2.0 Developing for the IBM Streaming Analytics service

Edit me

Follow the steps in this tutorial to get started with the Python Application API by creating an application that reads data from a temperature sensor and prints the output to the screen. The application runs as a job in your instance of the Streaming Analytics service on IBM Bluemix.

The Streaming Analytics service is built on IBM Streams technology. You don’t need to install a local version of IBM Streams to build Python applications for the service.

This tutorial requires a Python 3.5 environment. Familiarity with Python is recommended.

About streaming analytics applications

Streaming analytics applications are intended to run indefinitely because they meet the need for real-time data processing. (This is in contrast to applications created for the Apache Hadoop framework, which are intended to terminate when a batch of data is successfully processed.) For example, consider a company whose product scans temperature sensors across the world to determine weather patterns and trends. Because there is always a temperature, there is a perpetual need to process data. The application that processes the data must be able to run for an indefinite amount of time.

The application must also be scalable. If the number of temperature sensors doubles, the application must double the speed at which it processes data to ensure that analysis is available in a timely manner.

2.1 Setting up your Python environment

Follow these steps to set up your Python development environment. These steps assume that you are installing Python 3.5 from Anaconda on a Linux workstation.

  1. Ensure that you have Java 8 installed and the JAVA_HOME environment variable is set. To set the JAVA_HOME variable, enter the following command on the command line, replacing “1.x.x” with your Java version:
    export JAVA_HOME="/usr/lib/jvm/java-1.x.x-openjdk"
    
  2. Ensure that you have Python 3.5 installed. For example, you can get Python 3.5 from the Anaconda archive page. An Anaconda version that contains Python 3.5 is Anaconda3-4.2.x.

  3. Follow these steps to activate your Anaconda Python 3.5 environment:

    1. Ensure that the bin directory is added to the PATH environment variable. If necessary, add the bin directory by entering the following command on the command line:

       export PATH="~/anaconda3/bin:$PATH"
      
    2. To use Python 3.5 for the current session, enter the following command on the command line:

       conda create –n py35 python=3.5
      

      Enter y to proceed.

    3. Activate the 3.5 sub-environment with the following command on the command line:

       source activate py35
      
  4. Install the latest streamsx package with pip, a package manager for Python, by entering the following command on the command line:

    pip install --user --upgrade streamsx
    

2.2 Starting a Streaming Analytics service

Make sure that your Streaming Analytics service is running.

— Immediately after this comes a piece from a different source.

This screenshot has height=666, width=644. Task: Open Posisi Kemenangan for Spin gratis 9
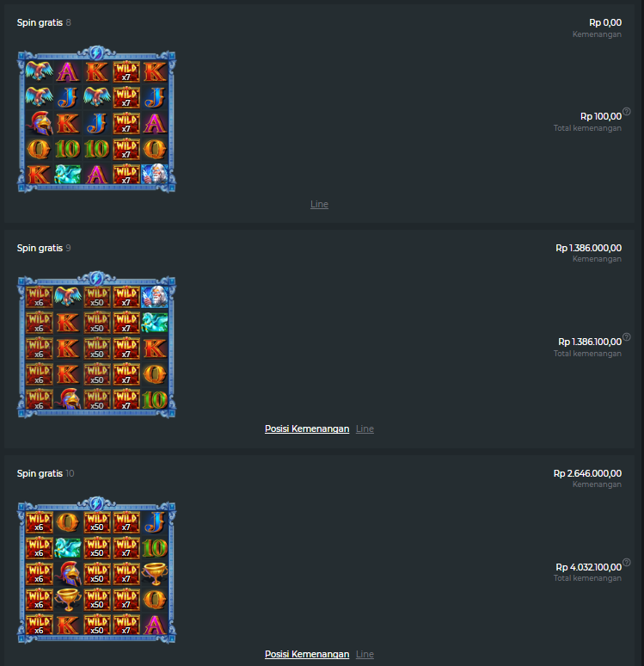pyautogui.click(x=307, y=429)
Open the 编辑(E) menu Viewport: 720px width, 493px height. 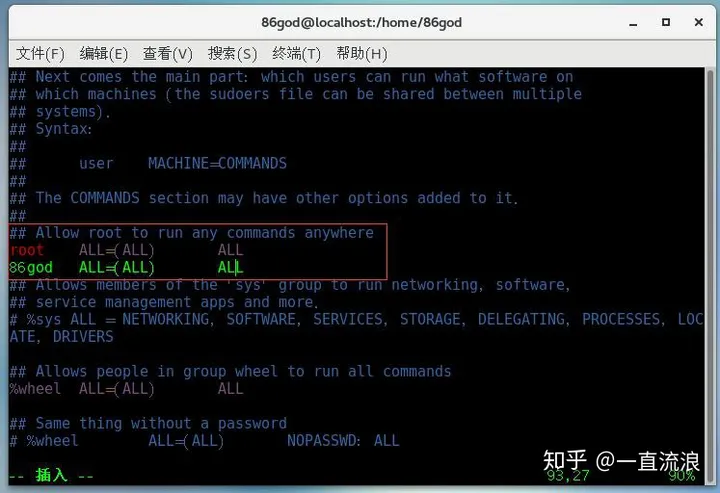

  • If you have a Streaming Analytics service in IBM Bluemix, make sure that it is started and running.
  • To create a new Streaming Analytics service:
    1. Go to the Bluemix web portal and sign in (or sign up for a free Bluemix account).
    2. Click Catalog, browse for the Streaming Analytics service, and then click it.
    3. Enter the service name and then click Create to set up your service. The service dashboard opens and your service starts automatically. The service name appears as the title of the service dashboard.

2.3 Creating your application

The remainder of this tutorial walks you through creating your application. The steps are broken up so that they can be run from the Python interpreter. If you prefer, you can copy the complete application, save it to a file, and run it in the Python 3.5 environment.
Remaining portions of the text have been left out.